#### WORK INSTRUCTION:
Give back the entries in full, exactly as they are written.

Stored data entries
━━━━━━━━
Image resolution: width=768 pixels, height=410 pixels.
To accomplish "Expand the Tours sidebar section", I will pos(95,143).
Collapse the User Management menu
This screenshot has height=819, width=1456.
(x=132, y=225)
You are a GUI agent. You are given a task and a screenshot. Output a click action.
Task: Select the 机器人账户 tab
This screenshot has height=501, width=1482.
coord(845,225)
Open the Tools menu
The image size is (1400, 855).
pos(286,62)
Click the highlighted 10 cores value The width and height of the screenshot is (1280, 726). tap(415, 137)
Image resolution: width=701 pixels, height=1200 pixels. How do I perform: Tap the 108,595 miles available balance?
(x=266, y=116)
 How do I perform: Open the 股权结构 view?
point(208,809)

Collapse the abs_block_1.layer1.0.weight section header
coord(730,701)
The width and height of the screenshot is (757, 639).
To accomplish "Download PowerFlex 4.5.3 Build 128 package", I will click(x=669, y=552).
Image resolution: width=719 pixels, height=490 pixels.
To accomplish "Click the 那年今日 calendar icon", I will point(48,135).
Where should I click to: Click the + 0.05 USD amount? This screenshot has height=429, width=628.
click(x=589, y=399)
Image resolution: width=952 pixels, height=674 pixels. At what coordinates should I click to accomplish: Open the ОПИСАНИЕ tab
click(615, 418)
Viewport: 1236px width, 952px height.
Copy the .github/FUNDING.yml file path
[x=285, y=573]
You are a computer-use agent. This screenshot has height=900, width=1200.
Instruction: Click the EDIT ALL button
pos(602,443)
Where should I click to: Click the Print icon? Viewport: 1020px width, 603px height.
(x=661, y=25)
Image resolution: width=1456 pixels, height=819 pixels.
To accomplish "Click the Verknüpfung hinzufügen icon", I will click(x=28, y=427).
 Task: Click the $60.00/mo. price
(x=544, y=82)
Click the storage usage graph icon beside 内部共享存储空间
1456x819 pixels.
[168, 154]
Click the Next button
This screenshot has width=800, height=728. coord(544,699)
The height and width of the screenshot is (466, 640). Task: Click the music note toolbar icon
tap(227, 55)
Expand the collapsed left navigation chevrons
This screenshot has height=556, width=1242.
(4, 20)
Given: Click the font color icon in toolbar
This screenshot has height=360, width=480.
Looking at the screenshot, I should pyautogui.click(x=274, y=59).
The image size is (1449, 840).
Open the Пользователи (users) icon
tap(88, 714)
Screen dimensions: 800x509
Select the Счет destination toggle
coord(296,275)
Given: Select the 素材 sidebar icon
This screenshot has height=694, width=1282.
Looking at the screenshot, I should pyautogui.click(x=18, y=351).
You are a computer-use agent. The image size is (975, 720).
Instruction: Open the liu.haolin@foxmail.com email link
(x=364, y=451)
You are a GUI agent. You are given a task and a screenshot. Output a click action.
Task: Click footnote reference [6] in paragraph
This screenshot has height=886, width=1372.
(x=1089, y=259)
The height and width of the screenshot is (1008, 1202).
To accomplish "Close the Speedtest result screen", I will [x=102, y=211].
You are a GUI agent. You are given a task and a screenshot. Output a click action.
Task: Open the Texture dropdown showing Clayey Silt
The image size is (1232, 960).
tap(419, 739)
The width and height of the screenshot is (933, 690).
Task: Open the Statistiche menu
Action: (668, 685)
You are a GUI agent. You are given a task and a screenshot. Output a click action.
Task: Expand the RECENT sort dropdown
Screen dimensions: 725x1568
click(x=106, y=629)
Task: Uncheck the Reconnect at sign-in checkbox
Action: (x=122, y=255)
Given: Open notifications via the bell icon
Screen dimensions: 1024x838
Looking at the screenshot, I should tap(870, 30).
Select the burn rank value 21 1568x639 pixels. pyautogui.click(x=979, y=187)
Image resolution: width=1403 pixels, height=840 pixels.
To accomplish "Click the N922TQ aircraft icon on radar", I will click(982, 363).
━━━━━━━━
#### SOLUTION TO THE EXERCISE:
Image resolution: width=768 pixels, height=410 pixels.
To accomplish "Expand the Tours sidebar section", I will pos(95,143).
Collapse the User Management menu
This screenshot has height=819, width=1456.
(x=132, y=225)
You are a GUI agent. You are given a task and a screenshot. Output a click action.
Task: Select the 机器人账户 tab
This screenshot has height=501, width=1482.
coord(845,225)
Open the Tools menu
The image size is (1400, 855).
pos(286,62)
Click the highlighted 10 cores value The width and height of the screenshot is (1280, 726). tap(415, 137)
Image resolution: width=701 pixels, height=1200 pixels. How do I perform: Tap the 108,595 miles available balance?
(x=266, y=116)
 How do I perform: Open the 股权结构 view?
point(208,809)

Collapse the abs_block_1.layer1.0.weight section header
coord(730,701)
The width and height of the screenshot is (757, 639).
To accomplish "Download PowerFlex 4.5.3 Build 128 package", I will click(x=669, y=552).
Image resolution: width=719 pixels, height=490 pixels.
To accomplish "Click the 那年今日 calendar icon", I will point(48,135).
Where should I click to: Click the + 0.05 USD amount? This screenshot has height=429, width=628.
click(x=589, y=399)
Image resolution: width=952 pixels, height=674 pixels. At what coordinates should I click to accomplish: Open the ОПИСАНИЕ tab
click(615, 418)
Viewport: 1236px width, 952px height.
Copy the .github/FUNDING.yml file path
[x=285, y=573]
You are a computer-use agent. This screenshot has height=900, width=1200.
Instruction: Click the EDIT ALL button
pos(602,443)
Where should I click to: Click the Print icon? Viewport: 1020px width, 603px height.
(x=661, y=25)
Image resolution: width=1456 pixels, height=819 pixels.
To accomplish "Click the Verknüpfung hinzufügen icon", I will click(x=28, y=427).
 Task: Click the $60.00/mo. price
(x=544, y=82)
Click the storage usage graph icon beside 内部共享存储空间
1456x819 pixels.
[168, 154]
Click the Next button
This screenshot has width=800, height=728. coord(544,699)
The height and width of the screenshot is (466, 640). Task: Click the music note toolbar icon
tap(227, 55)
Expand the collapsed left navigation chevrons
This screenshot has height=556, width=1242.
(4, 20)
Given: Click the font color icon in toolbar
This screenshot has height=360, width=480.
Looking at the screenshot, I should pyautogui.click(x=274, y=59).
The image size is (1449, 840).
Open the Пользователи (users) icon
tap(88, 714)
Screen dimensions: 800x509
Select the Счет destination toggle
coord(296,275)
Given: Select the 素材 sidebar icon
This screenshot has height=694, width=1282.
Looking at the screenshot, I should pyautogui.click(x=18, y=351).
You are a computer-use agent. The image size is (975, 720).
Instruction: Open the liu.haolin@foxmail.com email link
(x=364, y=451)
You are a GUI agent. You are given a task and a screenshot. Output a click action.
Task: Click footnote reference [6] in paragraph
This screenshot has height=886, width=1372.
(x=1089, y=259)
The height and width of the screenshot is (1008, 1202).
To accomplish "Close the Speedtest result screen", I will [x=102, y=211].
You are a GUI agent. You are given a task and a screenshot. Output a click action.
Task: Open the Texture dropdown showing Clayey Silt
The image size is (1232, 960).
tap(419, 739)
The width and height of the screenshot is (933, 690).
Task: Open the Statistiche menu
Action: (668, 685)
You are a GUI agent. You are given a task and a screenshot. Output a click action.
Task: Expand the RECENT sort dropdown
Screen dimensions: 725x1568
click(x=106, y=629)
Task: Uncheck the Reconnect at sign-in checkbox
Action: (x=122, y=255)
Given: Open notifications via the bell icon
Screen dimensions: 1024x838
Looking at the screenshot, I should tap(870, 30).
Select the burn rank value 21 1568x639 pixels. pyautogui.click(x=979, y=187)
Image resolution: width=1403 pixels, height=840 pixels.
To accomplish "Click the N922TQ aircraft icon on radar", I will click(982, 363).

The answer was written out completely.